After locating the line that contains "This screenshot has width=1113, height=272.", restate it and each later line word for word through the end of the records.

:: Stored data entries ::
+ + + + +

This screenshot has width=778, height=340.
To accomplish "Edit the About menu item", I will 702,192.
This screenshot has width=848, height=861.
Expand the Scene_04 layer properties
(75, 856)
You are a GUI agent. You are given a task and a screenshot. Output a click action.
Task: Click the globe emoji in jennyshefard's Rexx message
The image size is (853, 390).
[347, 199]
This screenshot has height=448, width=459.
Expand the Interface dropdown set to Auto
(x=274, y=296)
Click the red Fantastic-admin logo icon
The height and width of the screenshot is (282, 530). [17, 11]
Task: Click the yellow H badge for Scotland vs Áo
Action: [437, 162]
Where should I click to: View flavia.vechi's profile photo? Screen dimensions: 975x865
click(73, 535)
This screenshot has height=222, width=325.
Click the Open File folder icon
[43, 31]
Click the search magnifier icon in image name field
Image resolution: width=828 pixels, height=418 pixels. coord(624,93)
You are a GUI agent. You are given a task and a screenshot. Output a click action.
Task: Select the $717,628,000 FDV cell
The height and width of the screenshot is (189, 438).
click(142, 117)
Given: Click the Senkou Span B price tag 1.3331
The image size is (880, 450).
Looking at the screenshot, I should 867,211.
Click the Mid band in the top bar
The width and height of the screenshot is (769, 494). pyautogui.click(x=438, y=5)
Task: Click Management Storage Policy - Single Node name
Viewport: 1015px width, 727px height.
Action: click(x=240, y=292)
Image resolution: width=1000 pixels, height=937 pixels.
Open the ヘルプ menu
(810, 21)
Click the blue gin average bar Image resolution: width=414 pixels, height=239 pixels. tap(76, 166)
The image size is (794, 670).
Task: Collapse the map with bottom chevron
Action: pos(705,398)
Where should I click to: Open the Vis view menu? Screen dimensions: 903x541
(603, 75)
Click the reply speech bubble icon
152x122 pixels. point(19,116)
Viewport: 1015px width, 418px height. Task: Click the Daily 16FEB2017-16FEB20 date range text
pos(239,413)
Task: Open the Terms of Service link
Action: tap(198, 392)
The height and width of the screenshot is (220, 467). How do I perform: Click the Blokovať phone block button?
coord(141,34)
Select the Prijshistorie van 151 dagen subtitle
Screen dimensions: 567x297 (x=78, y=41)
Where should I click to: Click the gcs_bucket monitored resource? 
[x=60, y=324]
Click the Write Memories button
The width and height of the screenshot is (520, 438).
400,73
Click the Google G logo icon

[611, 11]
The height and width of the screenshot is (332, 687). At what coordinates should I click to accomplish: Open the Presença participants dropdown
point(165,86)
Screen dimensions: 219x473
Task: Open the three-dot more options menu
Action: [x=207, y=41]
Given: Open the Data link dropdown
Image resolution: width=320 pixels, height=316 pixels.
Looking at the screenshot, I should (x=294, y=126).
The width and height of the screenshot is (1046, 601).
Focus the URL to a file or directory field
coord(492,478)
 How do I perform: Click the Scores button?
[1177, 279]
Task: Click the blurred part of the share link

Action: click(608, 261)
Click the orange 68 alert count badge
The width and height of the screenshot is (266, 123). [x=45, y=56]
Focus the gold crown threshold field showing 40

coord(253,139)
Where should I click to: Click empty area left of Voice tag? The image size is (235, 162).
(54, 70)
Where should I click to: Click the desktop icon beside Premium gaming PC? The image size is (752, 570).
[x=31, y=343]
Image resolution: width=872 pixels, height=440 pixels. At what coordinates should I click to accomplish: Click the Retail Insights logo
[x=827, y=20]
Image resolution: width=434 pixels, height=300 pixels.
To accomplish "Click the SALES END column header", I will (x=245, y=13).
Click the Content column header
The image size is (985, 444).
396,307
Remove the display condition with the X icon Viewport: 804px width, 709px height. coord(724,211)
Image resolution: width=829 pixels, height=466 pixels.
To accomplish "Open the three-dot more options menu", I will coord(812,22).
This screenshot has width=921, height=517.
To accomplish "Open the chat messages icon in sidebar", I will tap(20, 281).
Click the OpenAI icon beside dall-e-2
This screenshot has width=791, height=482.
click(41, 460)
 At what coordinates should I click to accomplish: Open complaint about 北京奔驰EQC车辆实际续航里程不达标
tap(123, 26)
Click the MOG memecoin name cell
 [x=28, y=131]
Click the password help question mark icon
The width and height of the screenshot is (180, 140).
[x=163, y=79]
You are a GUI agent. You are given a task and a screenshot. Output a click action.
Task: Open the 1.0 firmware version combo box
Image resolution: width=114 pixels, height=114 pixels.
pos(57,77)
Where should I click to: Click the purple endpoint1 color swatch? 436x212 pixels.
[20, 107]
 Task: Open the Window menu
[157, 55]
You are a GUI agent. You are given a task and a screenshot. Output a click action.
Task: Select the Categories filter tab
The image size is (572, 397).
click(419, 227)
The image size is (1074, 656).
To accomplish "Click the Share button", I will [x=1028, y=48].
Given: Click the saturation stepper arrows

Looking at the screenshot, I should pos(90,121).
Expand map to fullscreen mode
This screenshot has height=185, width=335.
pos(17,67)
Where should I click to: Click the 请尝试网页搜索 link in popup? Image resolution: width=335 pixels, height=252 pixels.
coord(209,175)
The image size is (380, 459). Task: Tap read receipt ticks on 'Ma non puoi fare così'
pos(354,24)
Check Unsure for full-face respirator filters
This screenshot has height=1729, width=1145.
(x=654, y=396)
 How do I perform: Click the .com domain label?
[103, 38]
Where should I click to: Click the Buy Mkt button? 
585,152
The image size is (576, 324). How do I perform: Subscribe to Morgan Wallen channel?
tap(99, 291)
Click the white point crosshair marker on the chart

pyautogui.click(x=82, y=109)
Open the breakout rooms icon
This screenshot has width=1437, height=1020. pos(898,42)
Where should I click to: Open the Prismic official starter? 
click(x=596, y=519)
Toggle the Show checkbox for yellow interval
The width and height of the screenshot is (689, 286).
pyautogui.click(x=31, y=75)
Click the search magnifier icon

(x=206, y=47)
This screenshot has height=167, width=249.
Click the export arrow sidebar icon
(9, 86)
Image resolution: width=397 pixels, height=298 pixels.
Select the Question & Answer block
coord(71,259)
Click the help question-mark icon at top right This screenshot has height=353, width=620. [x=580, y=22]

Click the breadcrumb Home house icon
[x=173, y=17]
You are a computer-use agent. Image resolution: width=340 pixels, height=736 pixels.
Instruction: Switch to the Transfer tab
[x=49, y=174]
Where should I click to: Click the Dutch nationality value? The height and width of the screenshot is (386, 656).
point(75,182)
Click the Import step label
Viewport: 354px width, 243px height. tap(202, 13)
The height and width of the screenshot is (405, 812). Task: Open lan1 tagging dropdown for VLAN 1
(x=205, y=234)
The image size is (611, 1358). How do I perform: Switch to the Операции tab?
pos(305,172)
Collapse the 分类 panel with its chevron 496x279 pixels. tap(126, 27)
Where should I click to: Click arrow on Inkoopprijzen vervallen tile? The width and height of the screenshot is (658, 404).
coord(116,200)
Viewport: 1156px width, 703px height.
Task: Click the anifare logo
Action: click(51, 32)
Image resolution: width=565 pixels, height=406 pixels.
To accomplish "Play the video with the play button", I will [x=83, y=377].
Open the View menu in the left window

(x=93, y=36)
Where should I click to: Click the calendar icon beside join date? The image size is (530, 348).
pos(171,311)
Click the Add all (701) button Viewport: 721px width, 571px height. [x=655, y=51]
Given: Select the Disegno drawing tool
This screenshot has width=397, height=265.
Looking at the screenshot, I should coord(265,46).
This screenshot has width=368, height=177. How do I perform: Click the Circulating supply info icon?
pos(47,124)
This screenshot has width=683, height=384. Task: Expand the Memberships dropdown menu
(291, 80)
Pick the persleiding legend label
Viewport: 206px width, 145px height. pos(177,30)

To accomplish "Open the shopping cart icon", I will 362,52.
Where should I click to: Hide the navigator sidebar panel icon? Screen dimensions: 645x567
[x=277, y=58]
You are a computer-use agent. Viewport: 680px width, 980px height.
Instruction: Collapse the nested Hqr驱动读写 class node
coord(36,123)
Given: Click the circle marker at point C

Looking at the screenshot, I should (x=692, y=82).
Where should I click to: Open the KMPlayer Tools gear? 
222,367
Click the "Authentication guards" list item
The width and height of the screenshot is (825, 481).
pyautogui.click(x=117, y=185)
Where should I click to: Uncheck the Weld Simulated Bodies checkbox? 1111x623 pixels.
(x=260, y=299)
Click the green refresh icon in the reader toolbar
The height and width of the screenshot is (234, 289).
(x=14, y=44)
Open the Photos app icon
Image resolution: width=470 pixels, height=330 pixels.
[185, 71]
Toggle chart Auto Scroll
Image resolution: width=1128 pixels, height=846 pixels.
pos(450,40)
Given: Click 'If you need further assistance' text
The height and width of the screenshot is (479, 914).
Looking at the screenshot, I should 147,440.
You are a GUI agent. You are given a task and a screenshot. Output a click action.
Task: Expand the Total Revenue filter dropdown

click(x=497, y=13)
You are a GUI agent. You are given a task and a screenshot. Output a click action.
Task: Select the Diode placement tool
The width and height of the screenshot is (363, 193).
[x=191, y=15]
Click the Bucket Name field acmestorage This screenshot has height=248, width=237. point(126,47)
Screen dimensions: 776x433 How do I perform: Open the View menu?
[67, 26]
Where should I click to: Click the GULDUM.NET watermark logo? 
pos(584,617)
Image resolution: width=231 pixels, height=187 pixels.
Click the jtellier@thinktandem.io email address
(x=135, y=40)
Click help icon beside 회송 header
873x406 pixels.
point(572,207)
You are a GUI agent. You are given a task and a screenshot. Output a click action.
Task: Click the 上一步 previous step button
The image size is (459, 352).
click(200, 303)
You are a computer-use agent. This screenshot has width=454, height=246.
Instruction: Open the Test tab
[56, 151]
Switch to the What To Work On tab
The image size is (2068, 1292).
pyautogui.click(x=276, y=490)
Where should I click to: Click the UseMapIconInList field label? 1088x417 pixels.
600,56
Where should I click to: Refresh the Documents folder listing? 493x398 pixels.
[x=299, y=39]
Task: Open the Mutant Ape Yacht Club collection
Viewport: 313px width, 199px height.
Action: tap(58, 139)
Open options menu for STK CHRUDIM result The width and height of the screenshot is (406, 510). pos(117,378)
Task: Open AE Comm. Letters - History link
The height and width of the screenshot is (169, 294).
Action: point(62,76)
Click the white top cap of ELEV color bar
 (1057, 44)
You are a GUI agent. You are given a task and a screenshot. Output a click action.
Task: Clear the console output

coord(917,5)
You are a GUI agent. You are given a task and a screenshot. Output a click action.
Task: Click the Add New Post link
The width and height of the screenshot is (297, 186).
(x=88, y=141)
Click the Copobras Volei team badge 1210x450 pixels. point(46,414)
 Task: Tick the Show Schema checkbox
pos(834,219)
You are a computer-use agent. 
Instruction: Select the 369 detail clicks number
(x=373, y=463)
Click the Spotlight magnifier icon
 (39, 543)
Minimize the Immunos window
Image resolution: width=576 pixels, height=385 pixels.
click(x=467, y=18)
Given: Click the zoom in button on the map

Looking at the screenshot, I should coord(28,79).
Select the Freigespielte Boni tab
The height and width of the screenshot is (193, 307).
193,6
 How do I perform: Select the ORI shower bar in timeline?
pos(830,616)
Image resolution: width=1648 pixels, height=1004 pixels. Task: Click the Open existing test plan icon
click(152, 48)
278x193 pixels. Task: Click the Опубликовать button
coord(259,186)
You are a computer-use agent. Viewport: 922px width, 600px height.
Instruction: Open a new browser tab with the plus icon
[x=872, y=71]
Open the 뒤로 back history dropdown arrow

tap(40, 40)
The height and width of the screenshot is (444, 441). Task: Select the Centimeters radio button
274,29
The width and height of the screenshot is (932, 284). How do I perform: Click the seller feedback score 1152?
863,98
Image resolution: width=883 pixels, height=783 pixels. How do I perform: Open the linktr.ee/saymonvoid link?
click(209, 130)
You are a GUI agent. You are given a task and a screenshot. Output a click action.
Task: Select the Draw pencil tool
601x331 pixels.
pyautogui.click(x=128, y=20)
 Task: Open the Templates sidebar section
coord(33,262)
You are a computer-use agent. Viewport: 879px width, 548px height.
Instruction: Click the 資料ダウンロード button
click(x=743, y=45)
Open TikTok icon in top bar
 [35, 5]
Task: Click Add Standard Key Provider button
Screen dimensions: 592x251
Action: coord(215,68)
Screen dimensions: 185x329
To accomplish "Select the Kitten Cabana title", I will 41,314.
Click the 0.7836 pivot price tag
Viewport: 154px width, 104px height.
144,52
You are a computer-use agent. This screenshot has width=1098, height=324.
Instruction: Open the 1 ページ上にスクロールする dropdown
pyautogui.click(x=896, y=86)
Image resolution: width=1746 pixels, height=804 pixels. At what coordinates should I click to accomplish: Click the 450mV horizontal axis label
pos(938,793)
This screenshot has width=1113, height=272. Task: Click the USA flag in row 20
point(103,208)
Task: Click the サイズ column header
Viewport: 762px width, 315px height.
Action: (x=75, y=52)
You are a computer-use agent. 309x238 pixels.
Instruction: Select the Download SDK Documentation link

+ + + + +

:: Written solution ::
This screenshot has width=1113, height=272. Task: Click the USA flag in row 20
point(103,208)
Task: Click the サイズ column header
Viewport: 762px width, 315px height.
Action: (x=75, y=52)
You are a computer-use agent. 309x238 pixels.
Instruction: Select the Download SDK Documentation link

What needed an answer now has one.